Thursday, February 12, 2015
My sister gave me this novel when I asked her for something I could read on the plane ride home from my recent visit with her. It is the story of three women: Asha, a young woman who was adopted from India and brought to the United States as a baby; Somer, Asha's adoptive mother; and Kavita, Asha's birth mother. The three stories are woven together as Asha goes on a voyage of self-discovery. Ultimately there is resolution and redemption for all.
The Lane Library at Stanford University's School of Medicine is important to Somer as the place where she met her future husband. Serious students, they both spent more time there than their fellow medical school students
It was almost a decade ago, under the dull yellow lights of Lane Library at Stanford's School of Medicine, that they first noticed each other. They were there night after night, and not just on the weeknights when the rest of the class studied, but on Friday nights, instead of going out to dinner, and on weekends, when the others went hiking. There were only a dozen of them, the Lane regulars: the most studious ones, the hardest workers.There is no doubt in this librarian's mind that Somer's heavy use of the library was a direct result of the fact that her mother worked in a library, although Somer "has never understood how her mother stay[ed] interested in such a mundane job." This after learning that her mother has just rearranged the reference section to make way for some furniture and was working on organizing a series of workshops on biographies of famous women. Really, how could anyone call that mundane?
Wednesday, February 4, 2015
I've read a few of John Green's books, at the recommendations of my daughter and niece (who is especially big fan) and while I also like his books, and find his characters to be funny, witty, and smart they just don't seem to use the library that much.

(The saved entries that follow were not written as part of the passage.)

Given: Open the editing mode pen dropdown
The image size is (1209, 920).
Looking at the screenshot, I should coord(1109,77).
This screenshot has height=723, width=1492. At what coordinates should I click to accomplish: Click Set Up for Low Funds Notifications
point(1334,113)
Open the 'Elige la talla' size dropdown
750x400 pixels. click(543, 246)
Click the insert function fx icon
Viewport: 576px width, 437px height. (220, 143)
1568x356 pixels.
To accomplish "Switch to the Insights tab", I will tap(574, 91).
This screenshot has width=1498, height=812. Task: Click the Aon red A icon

You won't find The Fault in Our Stars reviewed on this blog at all for as much the characters in that book liked to read, they never once mentioned going to the library. And while there was minimal use of the library in Looking for Alaska it was hardly as a place of intellectual fulfillment. Will Grayson, Will Grayson (titled for the two characters in the book with the same name) follows the same pattern of slim library pickin's as the others I've read. The one and only place I've marked the word "library" is in a passage in which a disgruntled member of the math team, upset that one of the Will Graysons in bailing on the "mathletic" competition, "picks up his (lunch) tray, murmurs something about library fines, and leaves the table." Good to know that the library will always provide an excuse for leaving a difficult situation.